In mid-September, the Bank of England issued a new polymer £10 note featuring the author Jane Austen. The notes include raised dots in the upper corner to help blind and partially sighted people identify them. Security features include a hologram window to raise the bar against counterfeiters.
But with so many digital ways to pay, why issue new notes? UK consumers are enthusiastically using digital payments. Contactless payment tripled in 2016, accounting for seven percent of payments, according to Payments UK. The shift in consumer preferences is also evident in online spending, where average weekly shopping in the UK was £1.1 billion in August 2017; a year-on-year increase of 16 percent, the Office for National Statistics said.
However, speaking at a conference in Vienna at the beginning of October, Victoria Cleland, chief cashier at the Bank of England, claims that cash is not in decline. Bank of England notes in circulation increased by ten percent in 2016, reaching over £70 billion in the run-up to Christmas. This was the fastest growth
in a decade.
Cash reminds the most widely used payment method in the UK. It accounted for 40 percent of all payments and 44 percent of consumer payments in 2016, according to Payments UK. “As a central bank, as with most businesses, it is important for us to understand what motivates demand for our product and how this might change,” said Cleland.
The Bank has developed an econometric model that estimates the long-term relationship between the level of notes in circulation and the drivers of demand.

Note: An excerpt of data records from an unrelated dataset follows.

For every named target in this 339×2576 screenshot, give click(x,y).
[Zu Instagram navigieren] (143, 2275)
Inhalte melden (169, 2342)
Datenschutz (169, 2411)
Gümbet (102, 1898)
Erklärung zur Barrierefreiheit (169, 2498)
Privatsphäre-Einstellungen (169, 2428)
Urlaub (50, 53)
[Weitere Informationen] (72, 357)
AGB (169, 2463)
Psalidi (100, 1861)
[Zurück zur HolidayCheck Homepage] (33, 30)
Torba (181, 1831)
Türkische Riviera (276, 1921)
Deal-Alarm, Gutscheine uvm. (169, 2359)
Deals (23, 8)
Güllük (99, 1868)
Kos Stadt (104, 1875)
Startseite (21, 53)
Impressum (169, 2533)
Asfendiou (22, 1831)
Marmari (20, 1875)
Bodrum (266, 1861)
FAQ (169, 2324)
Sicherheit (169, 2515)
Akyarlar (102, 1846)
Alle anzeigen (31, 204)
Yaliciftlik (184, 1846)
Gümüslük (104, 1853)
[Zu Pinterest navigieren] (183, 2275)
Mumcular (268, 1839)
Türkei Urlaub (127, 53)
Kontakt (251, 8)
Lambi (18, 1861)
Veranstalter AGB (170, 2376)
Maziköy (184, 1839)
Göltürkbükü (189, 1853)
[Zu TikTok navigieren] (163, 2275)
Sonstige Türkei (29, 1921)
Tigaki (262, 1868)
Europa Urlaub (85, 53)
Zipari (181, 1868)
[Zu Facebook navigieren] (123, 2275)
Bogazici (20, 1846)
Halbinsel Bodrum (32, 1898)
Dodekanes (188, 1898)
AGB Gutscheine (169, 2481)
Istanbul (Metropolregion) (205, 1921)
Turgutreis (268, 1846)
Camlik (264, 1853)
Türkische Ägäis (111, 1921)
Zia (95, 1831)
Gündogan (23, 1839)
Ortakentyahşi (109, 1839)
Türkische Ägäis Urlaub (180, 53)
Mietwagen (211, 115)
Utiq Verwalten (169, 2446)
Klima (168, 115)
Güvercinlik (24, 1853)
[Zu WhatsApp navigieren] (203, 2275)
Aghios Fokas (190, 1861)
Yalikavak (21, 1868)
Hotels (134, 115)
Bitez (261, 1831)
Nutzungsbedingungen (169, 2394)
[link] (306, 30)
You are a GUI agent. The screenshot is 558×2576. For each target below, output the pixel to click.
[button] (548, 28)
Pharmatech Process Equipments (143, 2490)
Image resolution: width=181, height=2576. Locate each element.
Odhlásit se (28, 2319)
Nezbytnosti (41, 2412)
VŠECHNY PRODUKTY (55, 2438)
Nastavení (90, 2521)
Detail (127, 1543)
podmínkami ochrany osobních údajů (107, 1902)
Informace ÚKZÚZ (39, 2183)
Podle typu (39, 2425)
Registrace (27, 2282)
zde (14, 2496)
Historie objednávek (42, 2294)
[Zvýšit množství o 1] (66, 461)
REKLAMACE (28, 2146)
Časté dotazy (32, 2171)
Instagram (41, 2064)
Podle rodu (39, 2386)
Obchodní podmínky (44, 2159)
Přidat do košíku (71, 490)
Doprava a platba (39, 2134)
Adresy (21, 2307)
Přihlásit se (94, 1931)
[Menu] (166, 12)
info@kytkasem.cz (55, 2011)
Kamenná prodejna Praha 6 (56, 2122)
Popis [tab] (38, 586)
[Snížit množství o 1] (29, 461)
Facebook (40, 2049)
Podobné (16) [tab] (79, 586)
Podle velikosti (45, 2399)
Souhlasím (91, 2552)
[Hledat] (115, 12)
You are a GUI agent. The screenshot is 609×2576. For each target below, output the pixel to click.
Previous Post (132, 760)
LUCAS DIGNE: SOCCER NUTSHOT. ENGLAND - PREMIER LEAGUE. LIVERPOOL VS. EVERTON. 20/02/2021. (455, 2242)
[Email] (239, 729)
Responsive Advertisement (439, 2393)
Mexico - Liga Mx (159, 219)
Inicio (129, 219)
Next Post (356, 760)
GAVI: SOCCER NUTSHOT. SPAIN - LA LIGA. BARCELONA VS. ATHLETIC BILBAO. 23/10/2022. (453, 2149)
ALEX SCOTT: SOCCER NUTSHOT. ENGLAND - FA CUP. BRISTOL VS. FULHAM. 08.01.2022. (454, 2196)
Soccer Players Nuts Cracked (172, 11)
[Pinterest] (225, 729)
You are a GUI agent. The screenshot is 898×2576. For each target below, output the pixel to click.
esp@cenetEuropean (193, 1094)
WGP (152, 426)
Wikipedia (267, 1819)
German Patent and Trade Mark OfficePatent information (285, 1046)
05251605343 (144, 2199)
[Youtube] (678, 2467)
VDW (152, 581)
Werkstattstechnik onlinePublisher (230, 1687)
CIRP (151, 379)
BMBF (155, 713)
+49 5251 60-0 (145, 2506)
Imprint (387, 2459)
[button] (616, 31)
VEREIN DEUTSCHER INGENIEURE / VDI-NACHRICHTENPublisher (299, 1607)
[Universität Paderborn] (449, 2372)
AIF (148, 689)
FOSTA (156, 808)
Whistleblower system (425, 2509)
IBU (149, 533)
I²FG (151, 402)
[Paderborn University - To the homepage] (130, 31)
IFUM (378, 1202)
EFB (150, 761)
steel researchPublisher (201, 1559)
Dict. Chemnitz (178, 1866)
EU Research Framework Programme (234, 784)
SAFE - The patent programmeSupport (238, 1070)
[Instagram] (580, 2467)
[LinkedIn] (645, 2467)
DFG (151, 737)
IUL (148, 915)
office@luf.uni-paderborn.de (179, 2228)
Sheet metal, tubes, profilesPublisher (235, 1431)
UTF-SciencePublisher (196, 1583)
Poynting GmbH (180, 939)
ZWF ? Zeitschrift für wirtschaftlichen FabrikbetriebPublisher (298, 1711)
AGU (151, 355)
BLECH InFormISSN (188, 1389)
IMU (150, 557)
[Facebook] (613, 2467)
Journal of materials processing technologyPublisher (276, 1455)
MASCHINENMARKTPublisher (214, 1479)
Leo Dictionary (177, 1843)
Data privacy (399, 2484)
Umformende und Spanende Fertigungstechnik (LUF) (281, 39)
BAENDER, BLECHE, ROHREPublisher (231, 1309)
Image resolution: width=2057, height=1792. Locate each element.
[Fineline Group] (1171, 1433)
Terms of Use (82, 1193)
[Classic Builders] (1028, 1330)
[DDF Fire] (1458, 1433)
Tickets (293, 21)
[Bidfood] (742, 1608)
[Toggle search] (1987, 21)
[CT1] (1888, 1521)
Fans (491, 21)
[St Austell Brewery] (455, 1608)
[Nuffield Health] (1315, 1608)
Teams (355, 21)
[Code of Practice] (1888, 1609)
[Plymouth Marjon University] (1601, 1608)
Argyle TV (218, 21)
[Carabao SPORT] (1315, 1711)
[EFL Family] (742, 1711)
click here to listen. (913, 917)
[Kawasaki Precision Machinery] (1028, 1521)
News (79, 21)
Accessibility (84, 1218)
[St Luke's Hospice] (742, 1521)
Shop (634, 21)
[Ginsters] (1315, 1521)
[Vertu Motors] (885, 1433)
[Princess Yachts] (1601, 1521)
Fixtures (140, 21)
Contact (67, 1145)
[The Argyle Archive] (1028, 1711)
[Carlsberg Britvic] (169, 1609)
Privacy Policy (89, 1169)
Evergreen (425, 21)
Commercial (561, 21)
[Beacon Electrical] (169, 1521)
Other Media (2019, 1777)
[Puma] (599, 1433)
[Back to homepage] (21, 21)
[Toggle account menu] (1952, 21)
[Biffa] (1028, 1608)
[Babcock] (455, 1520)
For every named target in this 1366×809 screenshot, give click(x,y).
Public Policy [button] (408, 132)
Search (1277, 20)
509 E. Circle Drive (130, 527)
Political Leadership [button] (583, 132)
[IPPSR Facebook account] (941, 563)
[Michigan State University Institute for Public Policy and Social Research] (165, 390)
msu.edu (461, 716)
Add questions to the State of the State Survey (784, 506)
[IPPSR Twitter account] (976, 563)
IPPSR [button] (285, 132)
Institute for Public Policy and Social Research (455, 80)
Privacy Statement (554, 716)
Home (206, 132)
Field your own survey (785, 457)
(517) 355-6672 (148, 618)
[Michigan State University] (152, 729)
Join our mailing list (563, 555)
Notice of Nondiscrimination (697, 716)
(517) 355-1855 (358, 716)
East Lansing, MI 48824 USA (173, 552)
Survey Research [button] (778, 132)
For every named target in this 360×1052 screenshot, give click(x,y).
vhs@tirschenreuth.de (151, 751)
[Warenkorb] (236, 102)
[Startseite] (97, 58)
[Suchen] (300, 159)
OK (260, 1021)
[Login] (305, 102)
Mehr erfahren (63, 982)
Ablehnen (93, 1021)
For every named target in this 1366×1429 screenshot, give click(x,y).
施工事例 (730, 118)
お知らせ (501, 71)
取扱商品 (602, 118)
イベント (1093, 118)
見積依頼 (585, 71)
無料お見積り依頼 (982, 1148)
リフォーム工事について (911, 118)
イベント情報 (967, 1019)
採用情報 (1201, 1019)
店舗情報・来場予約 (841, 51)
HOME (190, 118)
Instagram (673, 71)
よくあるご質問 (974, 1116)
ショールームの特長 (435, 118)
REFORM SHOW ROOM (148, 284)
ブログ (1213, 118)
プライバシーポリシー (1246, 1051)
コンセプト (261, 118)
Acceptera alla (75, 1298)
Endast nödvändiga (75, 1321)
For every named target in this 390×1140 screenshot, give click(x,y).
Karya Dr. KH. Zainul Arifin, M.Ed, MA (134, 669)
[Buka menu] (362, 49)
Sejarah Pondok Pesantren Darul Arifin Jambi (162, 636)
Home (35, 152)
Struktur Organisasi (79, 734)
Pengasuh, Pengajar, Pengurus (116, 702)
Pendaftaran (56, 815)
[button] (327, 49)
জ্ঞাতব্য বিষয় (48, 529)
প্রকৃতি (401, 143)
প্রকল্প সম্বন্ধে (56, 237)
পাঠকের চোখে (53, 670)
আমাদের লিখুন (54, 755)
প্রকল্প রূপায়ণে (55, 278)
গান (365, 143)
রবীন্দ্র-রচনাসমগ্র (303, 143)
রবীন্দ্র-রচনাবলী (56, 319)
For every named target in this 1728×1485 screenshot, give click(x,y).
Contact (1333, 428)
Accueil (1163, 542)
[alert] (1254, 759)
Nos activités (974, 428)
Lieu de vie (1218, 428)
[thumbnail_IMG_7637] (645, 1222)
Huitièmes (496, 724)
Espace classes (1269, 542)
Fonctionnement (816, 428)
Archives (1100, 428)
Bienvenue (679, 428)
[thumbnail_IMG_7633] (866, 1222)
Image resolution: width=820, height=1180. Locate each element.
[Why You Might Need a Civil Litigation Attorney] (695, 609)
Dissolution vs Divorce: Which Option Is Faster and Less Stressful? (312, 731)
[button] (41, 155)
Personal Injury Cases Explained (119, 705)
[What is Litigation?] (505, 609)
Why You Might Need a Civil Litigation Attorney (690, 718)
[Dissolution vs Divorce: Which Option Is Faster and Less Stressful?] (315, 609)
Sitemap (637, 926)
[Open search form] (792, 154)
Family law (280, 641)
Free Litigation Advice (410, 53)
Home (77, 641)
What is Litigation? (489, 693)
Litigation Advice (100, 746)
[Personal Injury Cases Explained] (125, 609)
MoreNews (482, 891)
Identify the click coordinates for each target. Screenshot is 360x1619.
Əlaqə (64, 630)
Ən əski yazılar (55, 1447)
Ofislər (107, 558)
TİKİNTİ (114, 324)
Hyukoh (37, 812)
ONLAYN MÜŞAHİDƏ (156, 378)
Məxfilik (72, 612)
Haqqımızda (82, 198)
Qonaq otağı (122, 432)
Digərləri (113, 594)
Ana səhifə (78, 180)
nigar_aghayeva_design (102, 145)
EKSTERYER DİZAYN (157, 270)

When tested this has proved to be statistically significant. Such drivers include nominal consumption, interest and exchange rates. “We estimate that a one percent rise in consumption led to a slightly less than one percent in cash demand,” said Cleland.
A one percent depreciation in the sterling exchange rate was found to increase cash demand by 0.09 percent. The increase in demand for cash immediately following the results of the EU referendum was consistent with this finding.
Unsurprisingly, higher interest rates reduce the demand for cash as the opportunity cost of holding it rises. The Bank’s model suggests that an increase of 100 basis points in bank rate would reduce cash demand by two percent, which would impact the £20 and £50 notes most.